A Republican group headed by Alabama’s Attorney General promoted the Jan. 6 rally using robocalls before the event. AG Steve Marshall leads the Rule of Law Defense Fund (RLDF), a dark money group that fundraises for the Republican Attorneys General Association. He claims he was unaware of the operation conducted in favor of the rally and ordered an internal review.
The robocall stated:
“I’m calling for the Rule of Law Defense Fund with an important message,” the robocall stated. “The March to Save America is tomorrow in Washington, D.C. at the Ellipse in President’s Park between E St. and Constitution Avenue on the south side of the White House, with doors opening at 7:00 a.m. At 1:00 p.m., we will march to the Capitol building and call on Congress to stop the steal. We are hoping patriots like you will join us to continue to fight to protect the integrity of our elections. For more information, visit MarchtoSaveAmerica.com. This call is paid for and authorized by the Rule of Law Defense Fund, 202-796-5838.”
According to a New York Times report, an unnamed donor “demanded” the group create the robocall and “made a contribution contingent upon its release.”

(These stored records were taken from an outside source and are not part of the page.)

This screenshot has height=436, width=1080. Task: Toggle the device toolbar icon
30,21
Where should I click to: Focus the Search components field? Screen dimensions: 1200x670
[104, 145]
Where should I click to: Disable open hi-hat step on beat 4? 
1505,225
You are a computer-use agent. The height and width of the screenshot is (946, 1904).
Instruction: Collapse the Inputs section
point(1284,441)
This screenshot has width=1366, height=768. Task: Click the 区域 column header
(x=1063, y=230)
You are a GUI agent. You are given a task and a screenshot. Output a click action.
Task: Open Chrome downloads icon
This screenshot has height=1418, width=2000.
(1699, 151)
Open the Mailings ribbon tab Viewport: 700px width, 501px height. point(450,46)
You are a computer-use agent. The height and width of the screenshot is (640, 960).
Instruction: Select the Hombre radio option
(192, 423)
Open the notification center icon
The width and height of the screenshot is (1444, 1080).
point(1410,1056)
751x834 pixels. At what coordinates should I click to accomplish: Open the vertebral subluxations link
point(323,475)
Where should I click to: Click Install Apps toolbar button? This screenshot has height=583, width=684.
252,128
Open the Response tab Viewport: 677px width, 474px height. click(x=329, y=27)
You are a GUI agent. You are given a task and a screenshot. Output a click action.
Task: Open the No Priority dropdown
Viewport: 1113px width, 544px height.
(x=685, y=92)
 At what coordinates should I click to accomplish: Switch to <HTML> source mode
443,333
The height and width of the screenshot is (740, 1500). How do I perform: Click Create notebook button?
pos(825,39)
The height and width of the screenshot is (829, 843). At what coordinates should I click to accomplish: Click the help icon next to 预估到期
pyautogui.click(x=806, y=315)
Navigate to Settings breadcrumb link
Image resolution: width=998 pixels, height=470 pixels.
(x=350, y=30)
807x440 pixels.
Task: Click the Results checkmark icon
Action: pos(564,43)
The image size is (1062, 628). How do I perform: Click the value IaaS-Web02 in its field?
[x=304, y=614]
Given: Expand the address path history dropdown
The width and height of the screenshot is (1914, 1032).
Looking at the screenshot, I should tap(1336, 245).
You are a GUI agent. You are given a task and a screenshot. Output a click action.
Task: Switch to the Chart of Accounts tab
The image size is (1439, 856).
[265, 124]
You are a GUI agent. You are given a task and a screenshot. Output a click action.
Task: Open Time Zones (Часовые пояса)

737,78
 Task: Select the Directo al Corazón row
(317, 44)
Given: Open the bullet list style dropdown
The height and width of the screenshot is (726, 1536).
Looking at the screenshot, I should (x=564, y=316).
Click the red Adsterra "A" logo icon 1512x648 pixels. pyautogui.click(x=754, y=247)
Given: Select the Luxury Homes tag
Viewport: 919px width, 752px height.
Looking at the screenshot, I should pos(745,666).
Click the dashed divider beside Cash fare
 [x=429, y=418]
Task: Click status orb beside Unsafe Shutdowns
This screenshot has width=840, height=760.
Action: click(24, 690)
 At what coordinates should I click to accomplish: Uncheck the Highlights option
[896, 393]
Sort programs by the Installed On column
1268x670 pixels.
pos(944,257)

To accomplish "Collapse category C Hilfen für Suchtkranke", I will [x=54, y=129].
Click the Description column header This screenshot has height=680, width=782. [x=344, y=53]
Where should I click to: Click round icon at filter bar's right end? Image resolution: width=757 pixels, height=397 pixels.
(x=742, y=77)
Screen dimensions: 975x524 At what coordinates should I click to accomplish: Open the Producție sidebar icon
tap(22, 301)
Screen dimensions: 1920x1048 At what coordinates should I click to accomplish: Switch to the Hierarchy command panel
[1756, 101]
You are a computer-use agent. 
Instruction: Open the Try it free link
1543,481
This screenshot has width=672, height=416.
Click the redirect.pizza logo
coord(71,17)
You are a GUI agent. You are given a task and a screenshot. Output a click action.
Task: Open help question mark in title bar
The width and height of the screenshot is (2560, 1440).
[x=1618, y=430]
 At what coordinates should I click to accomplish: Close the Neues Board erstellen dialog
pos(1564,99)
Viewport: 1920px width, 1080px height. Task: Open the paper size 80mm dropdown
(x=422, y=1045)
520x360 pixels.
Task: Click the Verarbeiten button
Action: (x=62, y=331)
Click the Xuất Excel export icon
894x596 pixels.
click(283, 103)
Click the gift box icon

Unfounded claims of a stolen election were extremely profitable for Republicans, with the RNC and Trump-tried organizations bringing in $86 million in the weeks after the election. Trump’s post-presidential fundraising committee – ostensibly created to back legal challenges to the election – is entitled to roughly half of the $86 million. Combined with the committee’s own fundraising stash, Trump now has a $76 million slush fund. He spent none of it on the Georgia Senate run-offs.
“He put nothing back. He didn’t care,” said one top Republican familiar with the fundraising operation who spoke on condition of anonymity, adding that Trump intends to use the money to pay his personal, non-election-related, legal bills. “He put all this money in the bank for his own legal fights. He never cared about Georgia’s races.”
The larger organizations that facilitated the rally – like Women for Trump – are fed by dark money. Meaning, we do not know who donated to them.
With the Senate under Democrat control, it is possible that the power of these dark money groups may finally be met with some restrictions. For instance, the Senate Finance Committee is now run by Chairman Ron Wyden (D-OR). Other strong voices on the committee include Sen. Elizabeth Warren (D-MA) and Sen. Sheldon Whitehouse (D-RI).
Just prior to becoming finance chairman, Wyden sent a letter to IRS Commissioner Charles Rettig and called on him to investigate what role, if any, these groups played in the riot. Indeed, pro-Trump dark money organizations helped plan the rally that featured then-President Trump encouraging supporters to march on the Capitol.
Warren and Sen. Sheldon Whitehouse, D-R.I., who is also on the Finance Committee, recently sent a letter to new Treasury Secretary Janet Yellen focusing on dark money groups across the political spectrum.
Wyden said the IRS has informed him that it is reviewing his request.
“The reason I’m so interested in whether tax-exempt organizations were involved with planning or inciting the insurrection is that the law could not be more straightforward and understandable. Tax-exempt organizations cannot be involved in an illegal activity and can’t be involved with inciting an insurrection,” Wyden told CNBC. “We are going to make sure the IRS moves on this promptly.”
House Democrats have also reintroduced HR 1, which would require nonprofits that spend money in elections and on judicial nominations to immediately disclose their donors.